InputActions assets in the new input system are meant to create an abstraction layer between different pieces of input hardware and what actions their inputs are supposed to trigger in the context of the game.
That means Actions are meant to be semantic, not technical. You don't want to do something when the player clicked the mouse button. You want to do something when the player delivered an input with a specific meaning within the context of your game. And one way to deliver that input might be the click of a specific mouse button... and another might be a gamepad button... and another a gesture on a touchscreen.
This philosophy is reflected by the
InputValue object passed to your event handlers which react to those actions. It only provides a value and hides the technical details of which physical part of which device provided that value.
Currently you have an action with the meaning "Mouse Button Clicked" which is triggered by three different hardware inputs, namely left-click, right-click and middle-click. This would be fine if you wanted all three mouse buttons to do the same thing, but even then you would rename that action to what you actually want to happen on a mouse-click.
If you want each mouse-button to perform a different kind of action, then you would create three actions named after what you actually want to do (Select, Deselect, NavigateBack, MapPanningMode, Fire, AltFire... whatever makes sense in the context of your game), and assign each mouse button to the corresponding action.
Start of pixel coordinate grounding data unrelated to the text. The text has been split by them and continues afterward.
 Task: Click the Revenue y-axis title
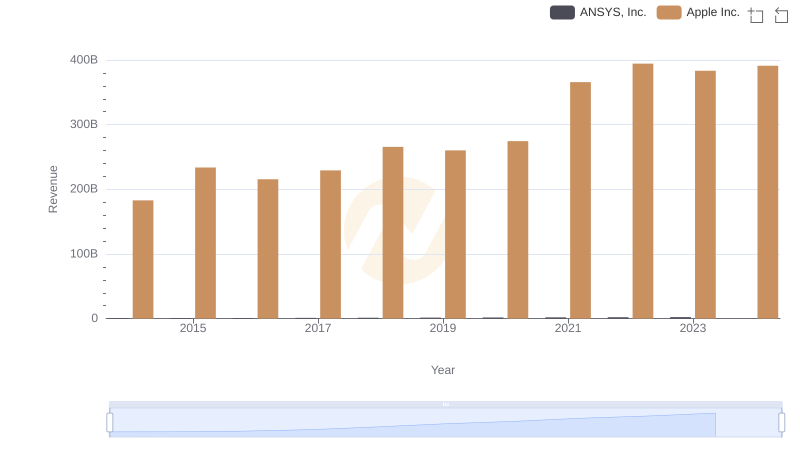coord(54,189)
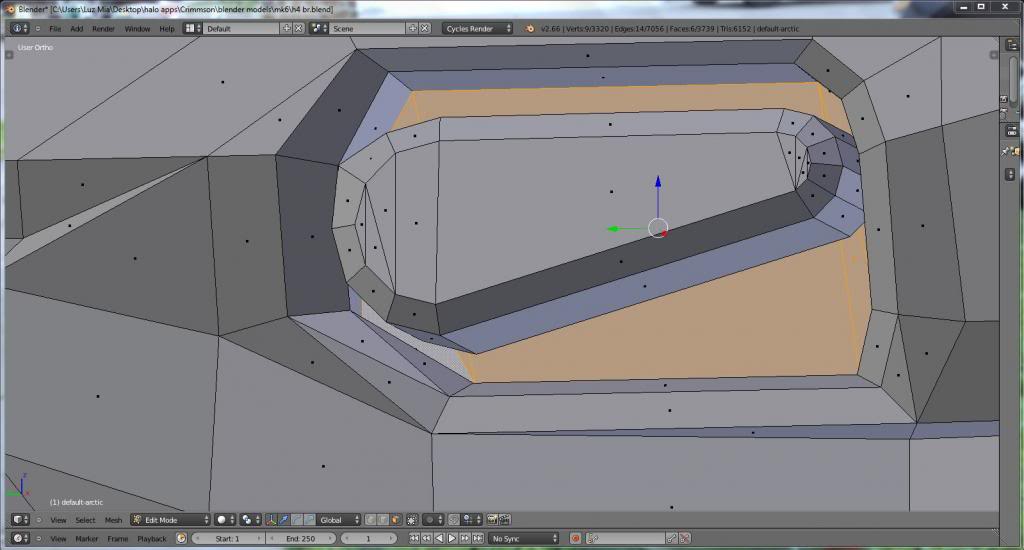Click the pivot point selector icon

[247, 520]
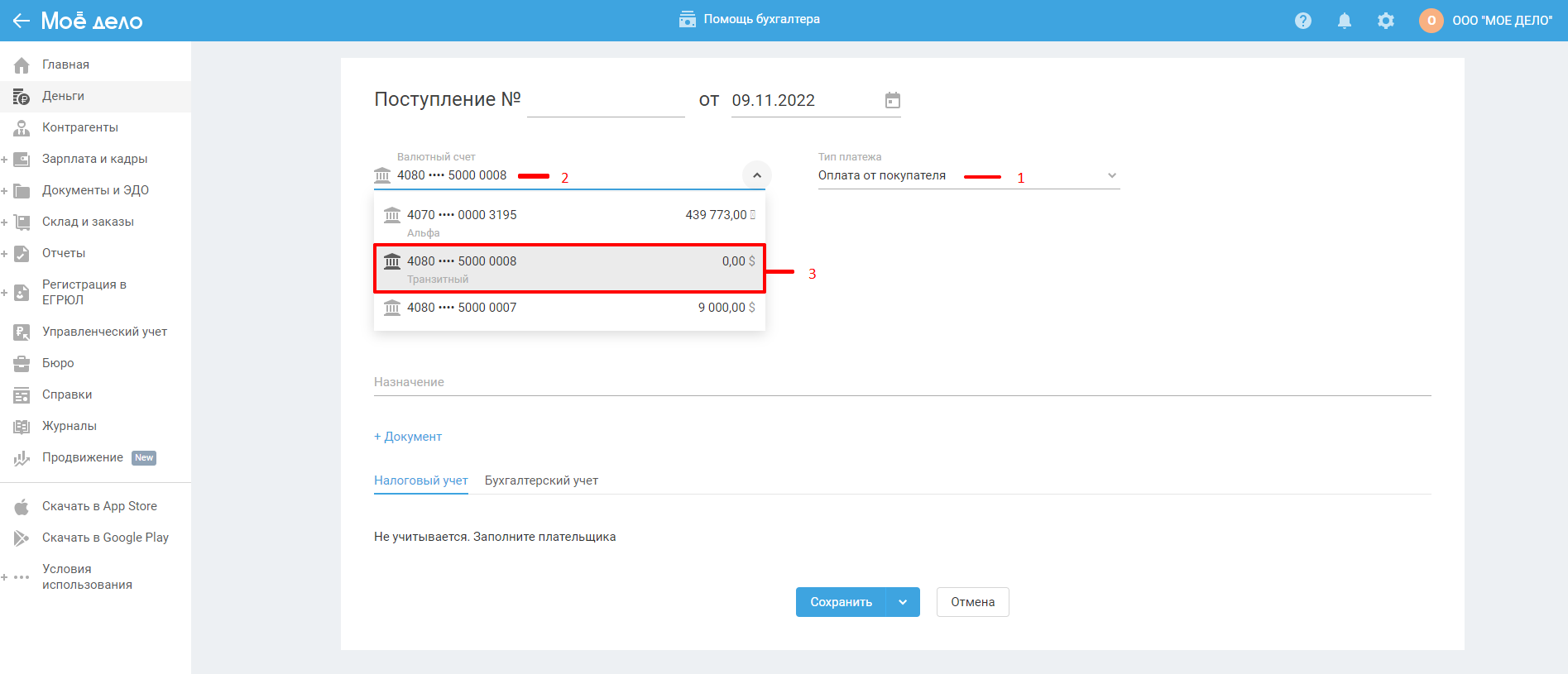Click the Главная home icon
The width and height of the screenshot is (1568, 674).
tap(22, 65)

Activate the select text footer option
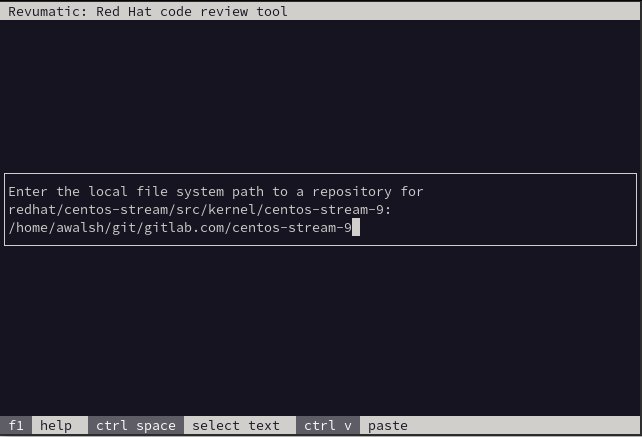pos(236,426)
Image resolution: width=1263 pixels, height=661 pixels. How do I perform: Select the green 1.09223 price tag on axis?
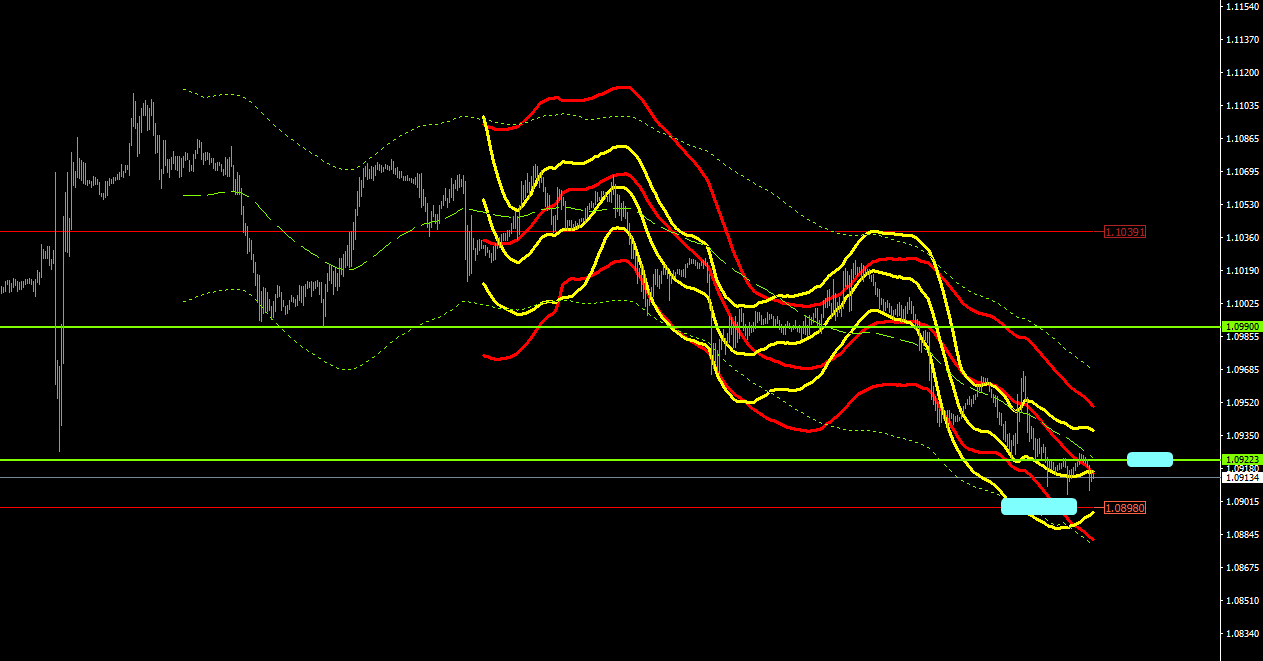click(1242, 459)
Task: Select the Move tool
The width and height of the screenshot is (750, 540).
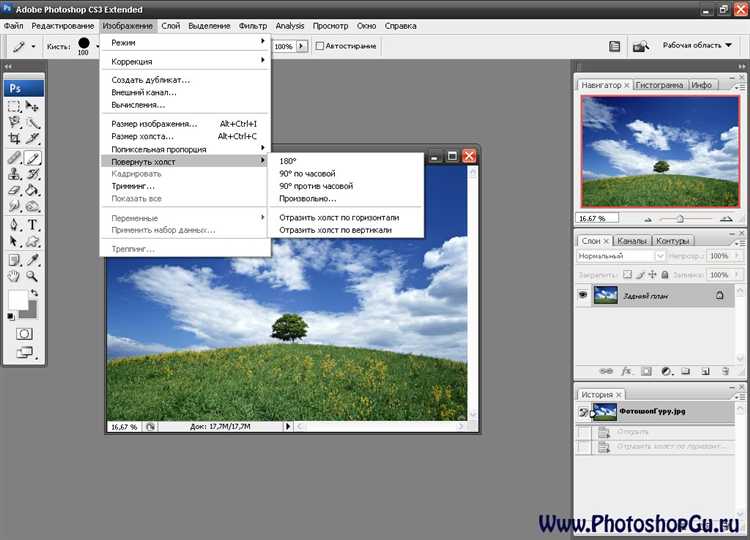Action: [32, 105]
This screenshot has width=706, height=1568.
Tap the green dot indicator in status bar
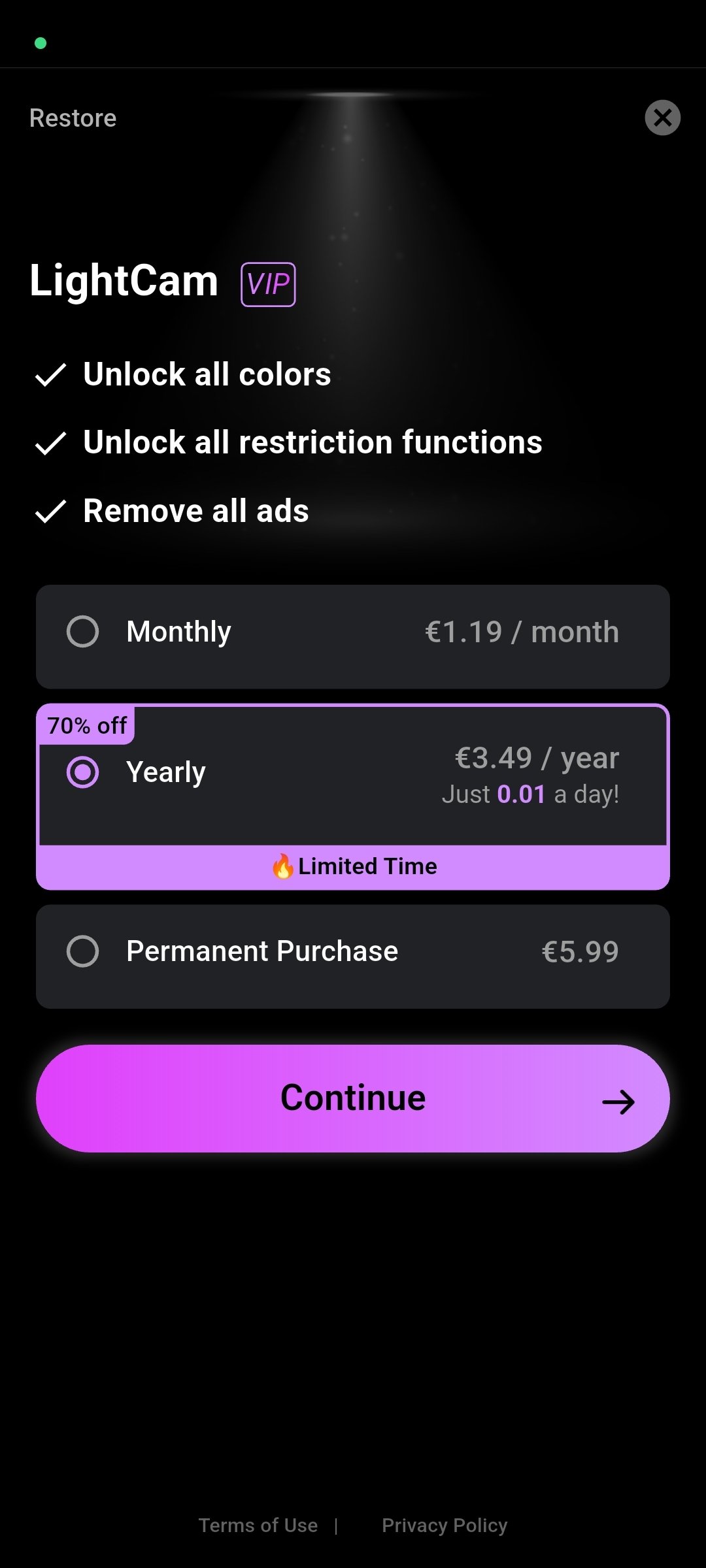pos(41,43)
Yes, the new input system has a very different philosophy than you might be used to as a user of the good old hardware-oriented
Input class (especially when you are one of the Unity developers who so far eschewed the InputManager window and preferred to work with KeyCode's instead). So when you want to use the new input system efficiently, then you need to really change the way you think about input.
But it is really worth it to give it a chance, because when you understood and internalized the way it wants you to use it, then supporting different kinds of input devices and keyboard layouts turns from a chore into a triviality.